▶ Requirement
Can you reproduce every one of the records below word for word, changing nothing?
== Input for this task ==
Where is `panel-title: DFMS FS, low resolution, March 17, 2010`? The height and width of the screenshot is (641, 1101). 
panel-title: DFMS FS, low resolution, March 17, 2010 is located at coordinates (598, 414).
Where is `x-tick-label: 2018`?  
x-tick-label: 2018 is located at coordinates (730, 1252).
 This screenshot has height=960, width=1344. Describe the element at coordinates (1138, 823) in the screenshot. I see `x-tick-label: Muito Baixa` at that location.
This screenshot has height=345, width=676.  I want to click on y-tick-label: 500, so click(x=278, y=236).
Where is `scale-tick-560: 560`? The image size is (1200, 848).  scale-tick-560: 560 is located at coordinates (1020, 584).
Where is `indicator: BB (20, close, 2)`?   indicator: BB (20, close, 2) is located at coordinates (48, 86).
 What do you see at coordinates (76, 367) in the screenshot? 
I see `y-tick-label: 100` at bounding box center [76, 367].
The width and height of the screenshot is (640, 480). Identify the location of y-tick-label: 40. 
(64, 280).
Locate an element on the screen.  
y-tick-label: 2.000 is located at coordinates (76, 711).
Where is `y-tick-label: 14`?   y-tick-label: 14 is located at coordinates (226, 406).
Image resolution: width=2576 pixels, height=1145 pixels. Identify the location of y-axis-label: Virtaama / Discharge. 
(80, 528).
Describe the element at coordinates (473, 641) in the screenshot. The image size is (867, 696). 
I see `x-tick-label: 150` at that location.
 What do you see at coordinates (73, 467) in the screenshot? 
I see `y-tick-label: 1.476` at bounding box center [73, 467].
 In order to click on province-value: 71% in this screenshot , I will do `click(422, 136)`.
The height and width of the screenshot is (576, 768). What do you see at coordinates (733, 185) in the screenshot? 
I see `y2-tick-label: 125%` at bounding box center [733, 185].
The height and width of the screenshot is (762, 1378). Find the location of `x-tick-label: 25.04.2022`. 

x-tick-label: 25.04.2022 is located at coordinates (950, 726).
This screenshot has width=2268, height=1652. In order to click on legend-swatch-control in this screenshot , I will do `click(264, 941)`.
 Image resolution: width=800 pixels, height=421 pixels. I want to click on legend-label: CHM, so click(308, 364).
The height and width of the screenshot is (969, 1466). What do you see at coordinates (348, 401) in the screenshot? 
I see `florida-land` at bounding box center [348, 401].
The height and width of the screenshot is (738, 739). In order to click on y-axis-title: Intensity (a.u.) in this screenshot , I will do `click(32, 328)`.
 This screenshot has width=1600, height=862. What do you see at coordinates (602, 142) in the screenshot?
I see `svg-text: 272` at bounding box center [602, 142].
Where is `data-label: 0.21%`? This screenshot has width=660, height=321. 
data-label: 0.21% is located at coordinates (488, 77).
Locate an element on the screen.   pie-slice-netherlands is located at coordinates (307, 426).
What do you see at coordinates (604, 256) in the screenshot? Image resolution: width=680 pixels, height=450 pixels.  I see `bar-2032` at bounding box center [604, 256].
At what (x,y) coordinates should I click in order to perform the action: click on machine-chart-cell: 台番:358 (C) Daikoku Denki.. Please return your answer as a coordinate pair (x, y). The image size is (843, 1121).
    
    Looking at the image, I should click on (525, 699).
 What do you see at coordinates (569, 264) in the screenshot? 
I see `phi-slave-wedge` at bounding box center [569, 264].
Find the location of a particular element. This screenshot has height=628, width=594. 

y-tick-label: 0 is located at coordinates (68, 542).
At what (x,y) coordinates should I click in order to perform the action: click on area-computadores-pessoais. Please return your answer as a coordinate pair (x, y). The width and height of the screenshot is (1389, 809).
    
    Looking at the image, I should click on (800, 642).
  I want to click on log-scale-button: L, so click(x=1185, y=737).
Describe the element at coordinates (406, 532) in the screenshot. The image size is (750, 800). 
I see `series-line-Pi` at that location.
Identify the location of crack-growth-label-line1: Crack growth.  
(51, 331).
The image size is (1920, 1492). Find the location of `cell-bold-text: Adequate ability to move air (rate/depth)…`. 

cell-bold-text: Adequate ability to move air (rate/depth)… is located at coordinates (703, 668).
===
▶ Response to this exercise
Where is `panel-title: DFMS FS, low resolution, March 17, 2010`? The height and width of the screenshot is (641, 1101). 
panel-title: DFMS FS, low resolution, March 17, 2010 is located at coordinates (598, 414).
Where is `x-tick-label: 2018`?  
x-tick-label: 2018 is located at coordinates (730, 1252).
 This screenshot has height=960, width=1344. Describe the element at coordinates (1138, 823) in the screenshot. I see `x-tick-label: Muito Baixa` at that location.
This screenshot has height=345, width=676.  I want to click on y-tick-label: 500, so click(x=278, y=236).
Where is `scale-tick-560: 560`? The image size is (1200, 848).  scale-tick-560: 560 is located at coordinates (1020, 584).
Where is `indicator: BB (20, close, 2)`?   indicator: BB (20, close, 2) is located at coordinates (48, 86).
 What do you see at coordinates (76, 367) in the screenshot? 
I see `y-tick-label: 100` at bounding box center [76, 367].
The width and height of the screenshot is (640, 480). Identify the location of y-tick-label: 40. 
(64, 280).
Locate an element on the screen.  
y-tick-label: 2.000 is located at coordinates (76, 711).
Where is `y-tick-label: 14`?   y-tick-label: 14 is located at coordinates (226, 406).
Image resolution: width=2576 pixels, height=1145 pixels. Identify the location of y-axis-label: Virtaama / Discharge. 
(80, 528).
Describe the element at coordinates (473, 641) in the screenshot. The image size is (867, 696). 
I see `x-tick-label: 150` at that location.
 What do you see at coordinates (73, 467) in the screenshot? 
I see `y-tick-label: 1.476` at bounding box center [73, 467].
 In order to click on province-value: 71% in this screenshot , I will do `click(422, 136)`.
The height and width of the screenshot is (576, 768). What do you see at coordinates (733, 185) in the screenshot? 
I see `y2-tick-label: 125%` at bounding box center [733, 185].
The height and width of the screenshot is (762, 1378). Find the location of `x-tick-label: 25.04.2022`. 

x-tick-label: 25.04.2022 is located at coordinates (950, 726).
This screenshot has width=2268, height=1652. In order to click on legend-swatch-control in this screenshot , I will do `click(264, 941)`.
 Image resolution: width=800 pixels, height=421 pixels. I want to click on legend-label: CHM, so click(308, 364).
The height and width of the screenshot is (969, 1466). What do you see at coordinates (348, 401) in the screenshot? 
I see `florida-land` at bounding box center [348, 401].
The height and width of the screenshot is (738, 739). In order to click on y-axis-title: Intensity (a.u.) in this screenshot , I will do `click(32, 328)`.
 This screenshot has width=1600, height=862. What do you see at coordinates (602, 142) in the screenshot?
I see `svg-text: 272` at bounding box center [602, 142].
Where is `data-label: 0.21%`? This screenshot has width=660, height=321. 
data-label: 0.21% is located at coordinates (488, 77).
Locate an element on the screen.   pie-slice-netherlands is located at coordinates (307, 426).
What do you see at coordinates (604, 256) in the screenshot? Image resolution: width=680 pixels, height=450 pixels.  I see `bar-2032` at bounding box center [604, 256].
At what (x,y) coordinates should I click in order to perform the action: click on machine-chart-cell: 台番:358 (C) Daikoku Denki.. Please return your answer as a coordinate pair (x, y). The image size is (843, 1121).
    
    Looking at the image, I should click on (525, 699).
 What do you see at coordinates (569, 264) in the screenshot? 
I see `phi-slave-wedge` at bounding box center [569, 264].
Find the location of a particular element. This screenshot has height=628, width=594. 

y-tick-label: 0 is located at coordinates (68, 542).
At what (x,y) coordinates should I click in order to perform the action: click on area-computadores-pessoais. Please return your answer as a coordinate pair (x, y). The width and height of the screenshot is (1389, 809).
    
    Looking at the image, I should click on (800, 642).
  I want to click on log-scale-button: L, so click(x=1185, y=737).
Describe the element at coordinates (406, 532) in the screenshot. The image size is (750, 800). 
I see `series-line-Pi` at that location.
Identify the location of crack-growth-label-line1: Crack growth.  
(51, 331).
The image size is (1920, 1492). Find the location of `cell-bold-text: Adequate ability to move air (rate/depth)…`. 

cell-bold-text: Adequate ability to move air (rate/depth)… is located at coordinates (703, 668).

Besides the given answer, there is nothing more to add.